Além disso, segundo a juíza, a Prefeitura terá de convocar os candidatos aprovados no concurso público para assumirem as vagas dos exonerados no prazo de 20 dias a contar da notificação também sob pena de multa diária no valor de R$ 10 mil. Ainda confirma a decisão, o Município terá de abster-se de realizar nomeações a cargos comissionados que não se enquadrem nas exceções legais, isto é, que não sejam destinados às atribuições de chefia, direção e assessoramento, sob pena de multa diária no valor de R$ 10 mil.
Entenda o caso- A promotora de Justiça propôs a ação civil pública por improbidade administrativa contra o atual prefeito de Coxim após o recebimento de inúmeras denúncias de irregularidades na contratação de servidores comissionados pela Prefeitura.
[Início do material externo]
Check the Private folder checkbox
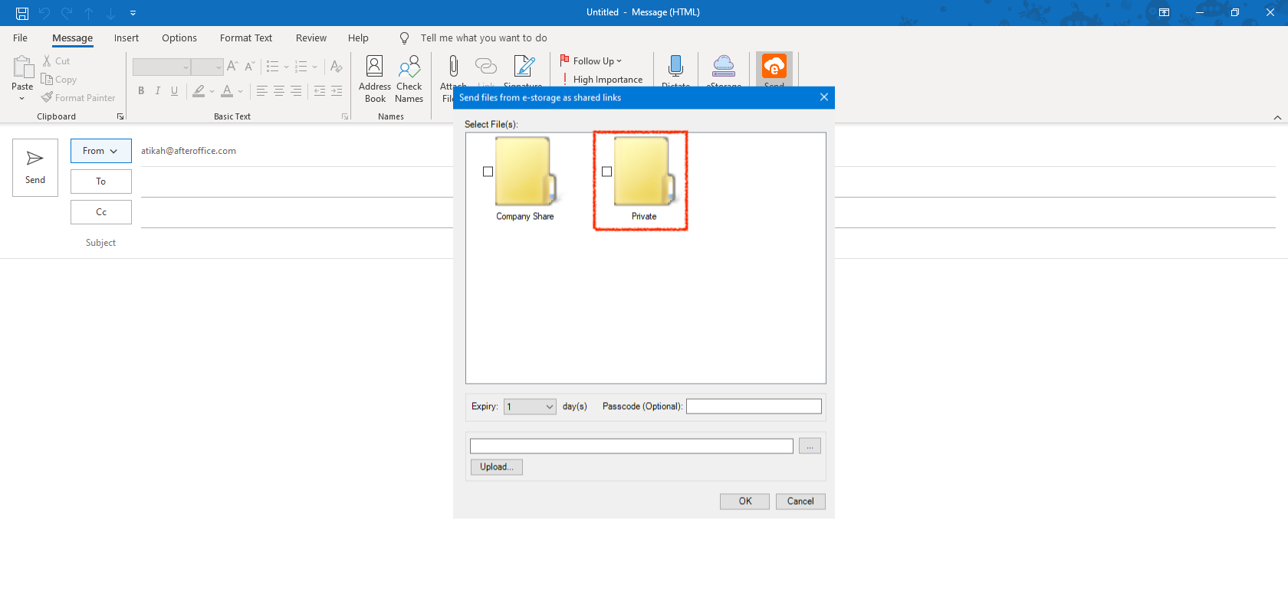[x=606, y=172]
Ela instaurou procedimento para apurar a contratação e nomeação de inúmeros servidores em cargos comissionados para exercerem atribuições de cargos de provimento efetivo, ou seja, não exercem funções de direção, chefia ou assessoramento, mas sim, ocupam cargos de provimento efetivo previstos no edital do concurso público realizado no ano passado.
Em suma, segundo ela, ficou demonstrado no procedimento administrativo que os cargos ocupados por servidores ilegalmente nomeados para cargos em comissão correspondem aos mesmos cargos, nos quais se encontram inúmeras pessoas aprovadas, aguardando serem convocadas pela Administração Pública Municipal, destaca a Promotora de Justiça.
Ainda, segundo a promotora de Justiça, diante dos fatos o MPE ajuizou a ação combinada com improbidade administrativa com pedido de liminar, a fim de que fossem adotadas as medidas, evitando, com isso, prejuízo a toda a coletividade.